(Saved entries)
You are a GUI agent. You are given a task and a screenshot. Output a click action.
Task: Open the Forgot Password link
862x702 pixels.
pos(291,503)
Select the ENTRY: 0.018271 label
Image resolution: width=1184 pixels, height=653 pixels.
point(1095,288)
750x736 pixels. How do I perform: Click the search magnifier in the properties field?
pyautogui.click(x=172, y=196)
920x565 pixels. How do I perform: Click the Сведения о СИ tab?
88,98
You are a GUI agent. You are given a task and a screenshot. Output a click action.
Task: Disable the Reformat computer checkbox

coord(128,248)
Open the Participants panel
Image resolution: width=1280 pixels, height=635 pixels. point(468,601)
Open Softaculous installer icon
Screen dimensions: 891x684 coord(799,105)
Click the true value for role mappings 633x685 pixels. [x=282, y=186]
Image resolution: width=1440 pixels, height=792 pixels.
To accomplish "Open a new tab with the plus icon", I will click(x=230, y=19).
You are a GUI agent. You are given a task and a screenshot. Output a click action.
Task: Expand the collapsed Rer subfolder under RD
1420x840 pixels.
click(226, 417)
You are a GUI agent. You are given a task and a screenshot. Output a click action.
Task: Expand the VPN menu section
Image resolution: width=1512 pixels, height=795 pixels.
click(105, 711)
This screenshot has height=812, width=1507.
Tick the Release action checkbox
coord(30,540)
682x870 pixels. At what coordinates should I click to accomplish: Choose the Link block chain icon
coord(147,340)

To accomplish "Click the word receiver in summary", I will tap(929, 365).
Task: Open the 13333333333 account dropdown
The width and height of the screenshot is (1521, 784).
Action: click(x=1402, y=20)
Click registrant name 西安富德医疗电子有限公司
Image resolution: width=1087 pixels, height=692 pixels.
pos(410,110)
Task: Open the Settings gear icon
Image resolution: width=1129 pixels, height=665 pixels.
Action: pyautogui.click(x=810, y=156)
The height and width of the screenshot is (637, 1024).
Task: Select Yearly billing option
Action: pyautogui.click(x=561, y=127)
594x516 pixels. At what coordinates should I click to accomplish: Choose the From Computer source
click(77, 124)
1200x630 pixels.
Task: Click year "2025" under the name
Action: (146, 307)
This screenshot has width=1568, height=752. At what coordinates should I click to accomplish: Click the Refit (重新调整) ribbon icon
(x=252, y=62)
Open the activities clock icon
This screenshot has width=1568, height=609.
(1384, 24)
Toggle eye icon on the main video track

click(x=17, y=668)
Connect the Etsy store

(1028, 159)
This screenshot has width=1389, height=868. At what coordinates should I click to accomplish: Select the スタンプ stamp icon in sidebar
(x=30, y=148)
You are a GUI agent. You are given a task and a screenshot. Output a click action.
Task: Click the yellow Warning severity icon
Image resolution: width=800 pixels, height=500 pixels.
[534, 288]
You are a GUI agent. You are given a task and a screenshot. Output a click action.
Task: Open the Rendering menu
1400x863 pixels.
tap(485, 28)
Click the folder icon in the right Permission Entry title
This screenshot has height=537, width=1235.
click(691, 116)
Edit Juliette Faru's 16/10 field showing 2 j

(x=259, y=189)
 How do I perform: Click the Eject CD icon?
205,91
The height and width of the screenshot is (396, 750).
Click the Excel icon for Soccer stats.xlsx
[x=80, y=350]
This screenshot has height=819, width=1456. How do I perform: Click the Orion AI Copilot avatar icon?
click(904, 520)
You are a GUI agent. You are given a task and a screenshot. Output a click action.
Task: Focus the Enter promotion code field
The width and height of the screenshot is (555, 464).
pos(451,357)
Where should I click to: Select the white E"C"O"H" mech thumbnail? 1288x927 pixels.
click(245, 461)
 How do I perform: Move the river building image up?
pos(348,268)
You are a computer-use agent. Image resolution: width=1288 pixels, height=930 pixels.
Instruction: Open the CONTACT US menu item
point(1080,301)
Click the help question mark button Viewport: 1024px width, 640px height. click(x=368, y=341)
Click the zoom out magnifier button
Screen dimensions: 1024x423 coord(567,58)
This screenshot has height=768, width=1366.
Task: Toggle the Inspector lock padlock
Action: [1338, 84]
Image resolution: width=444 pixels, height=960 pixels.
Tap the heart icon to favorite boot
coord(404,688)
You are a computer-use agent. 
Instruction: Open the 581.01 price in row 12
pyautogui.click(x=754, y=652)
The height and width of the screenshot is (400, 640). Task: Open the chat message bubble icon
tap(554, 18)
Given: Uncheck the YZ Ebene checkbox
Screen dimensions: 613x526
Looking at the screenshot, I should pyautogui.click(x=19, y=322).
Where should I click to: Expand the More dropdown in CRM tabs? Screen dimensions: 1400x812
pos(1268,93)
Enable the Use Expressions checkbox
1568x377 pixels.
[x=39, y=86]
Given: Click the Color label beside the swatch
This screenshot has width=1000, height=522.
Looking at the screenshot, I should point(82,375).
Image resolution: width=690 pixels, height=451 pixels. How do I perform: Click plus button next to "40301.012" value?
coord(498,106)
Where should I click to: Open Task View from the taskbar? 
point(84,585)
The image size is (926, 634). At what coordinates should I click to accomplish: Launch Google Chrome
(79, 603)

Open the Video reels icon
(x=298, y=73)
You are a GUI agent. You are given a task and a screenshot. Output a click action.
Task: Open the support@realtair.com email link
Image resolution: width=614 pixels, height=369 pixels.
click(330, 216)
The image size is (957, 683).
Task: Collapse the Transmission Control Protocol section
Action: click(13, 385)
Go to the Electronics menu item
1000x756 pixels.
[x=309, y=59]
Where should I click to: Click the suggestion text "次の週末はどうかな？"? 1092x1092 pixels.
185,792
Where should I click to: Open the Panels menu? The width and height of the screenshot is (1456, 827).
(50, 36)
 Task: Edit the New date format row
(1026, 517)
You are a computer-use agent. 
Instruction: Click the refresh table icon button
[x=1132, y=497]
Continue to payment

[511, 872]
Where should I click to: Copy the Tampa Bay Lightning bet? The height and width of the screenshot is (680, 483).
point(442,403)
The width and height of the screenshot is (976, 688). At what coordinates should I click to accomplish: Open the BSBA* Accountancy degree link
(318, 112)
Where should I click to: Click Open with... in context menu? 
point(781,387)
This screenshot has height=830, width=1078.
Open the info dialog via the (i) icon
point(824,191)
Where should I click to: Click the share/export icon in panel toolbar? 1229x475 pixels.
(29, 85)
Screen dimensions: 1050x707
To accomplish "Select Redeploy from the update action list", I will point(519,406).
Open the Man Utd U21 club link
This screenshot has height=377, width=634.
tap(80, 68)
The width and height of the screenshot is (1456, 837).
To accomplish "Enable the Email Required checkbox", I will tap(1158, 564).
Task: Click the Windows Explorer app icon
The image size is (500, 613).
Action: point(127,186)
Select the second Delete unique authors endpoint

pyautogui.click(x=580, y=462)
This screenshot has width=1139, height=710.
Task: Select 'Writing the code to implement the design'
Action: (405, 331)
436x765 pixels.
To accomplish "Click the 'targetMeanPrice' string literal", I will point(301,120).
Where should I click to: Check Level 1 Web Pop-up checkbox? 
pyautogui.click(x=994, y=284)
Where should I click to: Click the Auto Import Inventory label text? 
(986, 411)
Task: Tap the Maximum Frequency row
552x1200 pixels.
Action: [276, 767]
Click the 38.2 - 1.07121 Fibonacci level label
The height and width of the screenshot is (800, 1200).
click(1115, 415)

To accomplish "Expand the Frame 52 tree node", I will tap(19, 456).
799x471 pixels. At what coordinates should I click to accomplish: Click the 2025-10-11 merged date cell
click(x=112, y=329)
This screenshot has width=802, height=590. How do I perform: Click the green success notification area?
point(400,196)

● WHAT THIS TASK INVOLVES
Pull out every line in the data above that has the word "will".

● FINISHED TASK
To accomplish "Open a new tab with the plus icon", I will click(x=230, y=19).
To accomplish "Click the word receiver in summary", I will tap(929, 365).
To accomplish "Select Redeploy from the update action list", I will point(519,406).
To accomplish "Enable the Email Required checkbox", I will tap(1158, 564).
To accomplish "Click the 'targetMeanPrice' string literal", I will point(301,120).
To accomplish "Expand the Frame 52 tree node", I will tap(19, 456).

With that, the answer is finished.